------ The data
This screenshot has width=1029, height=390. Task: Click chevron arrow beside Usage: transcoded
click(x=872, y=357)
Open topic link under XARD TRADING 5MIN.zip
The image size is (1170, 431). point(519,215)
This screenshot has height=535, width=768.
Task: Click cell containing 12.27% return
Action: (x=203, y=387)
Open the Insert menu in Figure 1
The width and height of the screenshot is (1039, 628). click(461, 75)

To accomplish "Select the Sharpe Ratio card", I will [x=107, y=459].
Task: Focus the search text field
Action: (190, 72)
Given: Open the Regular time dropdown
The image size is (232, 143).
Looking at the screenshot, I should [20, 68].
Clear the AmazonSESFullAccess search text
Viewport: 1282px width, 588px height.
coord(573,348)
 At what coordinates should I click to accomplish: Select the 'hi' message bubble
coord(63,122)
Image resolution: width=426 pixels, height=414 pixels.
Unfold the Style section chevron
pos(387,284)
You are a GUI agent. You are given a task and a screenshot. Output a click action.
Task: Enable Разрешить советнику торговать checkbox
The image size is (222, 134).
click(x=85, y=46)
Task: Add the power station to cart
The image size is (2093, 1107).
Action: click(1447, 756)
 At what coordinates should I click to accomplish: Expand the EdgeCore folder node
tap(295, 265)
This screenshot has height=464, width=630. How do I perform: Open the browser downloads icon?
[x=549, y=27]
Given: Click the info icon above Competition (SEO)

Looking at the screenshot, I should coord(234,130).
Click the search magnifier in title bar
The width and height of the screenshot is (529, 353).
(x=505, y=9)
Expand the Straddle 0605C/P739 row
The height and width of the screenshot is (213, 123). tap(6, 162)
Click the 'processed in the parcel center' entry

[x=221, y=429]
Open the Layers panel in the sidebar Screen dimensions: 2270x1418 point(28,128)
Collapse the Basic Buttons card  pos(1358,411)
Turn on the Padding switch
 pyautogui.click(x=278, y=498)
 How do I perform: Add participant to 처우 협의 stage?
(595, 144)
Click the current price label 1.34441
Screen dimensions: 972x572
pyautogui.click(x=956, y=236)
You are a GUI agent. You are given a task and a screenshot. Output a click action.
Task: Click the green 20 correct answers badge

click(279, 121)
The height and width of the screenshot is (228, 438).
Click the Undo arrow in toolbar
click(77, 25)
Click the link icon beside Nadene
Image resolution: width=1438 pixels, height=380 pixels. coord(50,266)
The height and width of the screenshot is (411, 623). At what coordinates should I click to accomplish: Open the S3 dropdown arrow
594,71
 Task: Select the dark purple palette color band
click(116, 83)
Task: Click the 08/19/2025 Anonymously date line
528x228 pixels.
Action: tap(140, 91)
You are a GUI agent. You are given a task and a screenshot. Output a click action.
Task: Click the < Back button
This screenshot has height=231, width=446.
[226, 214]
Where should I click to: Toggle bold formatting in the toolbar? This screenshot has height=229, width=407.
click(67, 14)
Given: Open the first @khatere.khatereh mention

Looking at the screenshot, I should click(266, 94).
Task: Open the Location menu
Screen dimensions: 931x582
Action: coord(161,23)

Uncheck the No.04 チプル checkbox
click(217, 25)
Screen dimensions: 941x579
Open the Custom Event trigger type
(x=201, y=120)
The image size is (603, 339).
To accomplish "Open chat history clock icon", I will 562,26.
------------
Problem to work on:
Write out each entry again, character for character.

Task output:
This screenshot has width=1029, height=390. Task: Click chevron arrow beside Usage: transcoded
click(x=872, y=357)
Open topic link under XARD TRADING 5MIN.zip
The image size is (1170, 431). point(519,215)
This screenshot has height=535, width=768.
Task: Click cell containing 12.27% return
Action: (x=203, y=387)
Open the Insert menu in Figure 1
The width and height of the screenshot is (1039, 628). click(461, 75)

To accomplish "Select the Sharpe Ratio card", I will [x=107, y=459].
Task: Focus the search text field
Action: (190, 72)
Given: Open the Regular time dropdown
The image size is (232, 143).
Looking at the screenshot, I should [20, 68].
Clear the AmazonSESFullAccess search text
Viewport: 1282px width, 588px height.
coord(573,348)
 At what coordinates should I click to accomplish: Select the 'hi' message bubble
coord(63,122)
Image resolution: width=426 pixels, height=414 pixels.
Unfold the Style section chevron
pos(387,284)
You are a GUI agent. You are given a task and a screenshot. Output a click action.
Task: Enable Разрешить советнику торговать checkbox
The image size is (222, 134).
click(x=85, y=46)
Task: Add the power station to cart
The image size is (2093, 1107).
Action: click(1447, 756)
 At what coordinates should I click to accomplish: Expand the EdgeCore folder node
tap(295, 265)
This screenshot has height=464, width=630. How do I perform: Open the browser downloads icon?
[x=549, y=27]
Given: Click the info icon above Competition (SEO)

Looking at the screenshot, I should coord(234,130).
Click the search magnifier in title bar
The width and height of the screenshot is (529, 353).
(x=505, y=9)
Expand the Straddle 0605C/P739 row
The height and width of the screenshot is (213, 123). tap(6, 162)
Click the 'processed in the parcel center' entry

[x=221, y=429]
Open the Layers panel in the sidebar Screen dimensions: 2270x1418 point(28,128)
Collapse the Basic Buttons card  pos(1358,411)
Turn on the Padding switch
 pyautogui.click(x=278, y=498)
 How do I perform: Add participant to 처우 협의 stage?
(595, 144)
Click the current price label 1.34441
Screen dimensions: 972x572
pyautogui.click(x=956, y=236)
You are a GUI agent. You are given a task and a screenshot. Output a click action.
Task: Click the green 20 correct answers badge

click(279, 121)
The height and width of the screenshot is (228, 438).
Click the Undo arrow in toolbar
click(77, 25)
Click the link icon beside Nadene
Image resolution: width=1438 pixels, height=380 pixels. coord(50,266)
The height and width of the screenshot is (411, 623). At what coordinates should I click to accomplish: Open the S3 dropdown arrow
594,71
 Task: Select the dark purple palette color band
click(116, 83)
Task: Click the 08/19/2025 Anonymously date line
528x228 pixels.
Action: tap(140, 91)
You are a GUI agent. You are given a task and a screenshot. Output a click action.
Task: Click the < Back button
This screenshot has height=231, width=446.
[226, 214]
Where should I click to: Toggle bold formatting in the toolbar? This screenshot has height=229, width=407.
click(67, 14)
Given: Open the first @khatere.khatereh mention

Looking at the screenshot, I should click(266, 94).
Task: Open the Location menu
Screen dimensions: 931x582
Action: coord(161,23)

Uncheck the No.04 チプル checkbox
click(217, 25)
Screen dimensions: 941x579
Open the Custom Event trigger type
(x=201, y=120)
The image size is (603, 339).
To accomplish "Open chat history clock icon", I will 562,26.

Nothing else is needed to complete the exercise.